In some ways, ‘Network’ has turned out not to be prescient. So far, the real-life Big Four haven’t gone out of their way to solicit illegal acts, although it can be argued that shows like ‘Cops’ get around the legal problems presented by presenting similar material from a different point of view. It’s also true that some of the hand-wringing that ‘Network’ engages in, speculating on what TV would serve up in the future, is misdirected. A weekly fictional series about criminals doesn’t necessarily mean the end of the world as we know it, unless ‘The Sopranos’ has hitherto undetected negative qualities.
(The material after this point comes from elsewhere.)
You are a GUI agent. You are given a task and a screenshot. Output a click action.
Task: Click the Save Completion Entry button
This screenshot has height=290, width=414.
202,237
However, Chayefsky hits a number of philosophical targets dead-on while keeping up a stream of intelligent, commanding patter. Director Sidney Lumet has a crisp sense of timing and a bone-dry sense of humor that serves the material very well. Dunaway, Finch and Beatrice Straight as Holden’s wife all got acting Oscars. Holden and Robert Duvall, as an icy corporate honcho, are equally good.

The most unusual feature of the ‘Network’ DVD is a deliberate, colorful pixel effect that is triggered by pressing menu keys other than "play." The packaging advertises a hidden menu page with "the history of the Neilsen ratings system," which turned out to be a little too well-hidden for this reviewer.

‘Network’ is not a movie to show off a sound system. Not only does it have few sound effects (a nice gunshot in Chapter 22 is the exception), but it has almost no score. Channel 15 has a good mixture of voices rising to cacaphony as a thunderstorm roils about. Chapter 13, at least on this reviewer’s system, takes a sudden dip during a dialogue scene, so that a few of Duvall’s lines sink to near-inaudible levels. There is also a gradual decline in Chapter 25, as Ned Beatty – wonderful as the network’s owner – lowers his voice to a whisper. It’s a dramatically effective piece of acting, but the DVD lets his voice bottom out.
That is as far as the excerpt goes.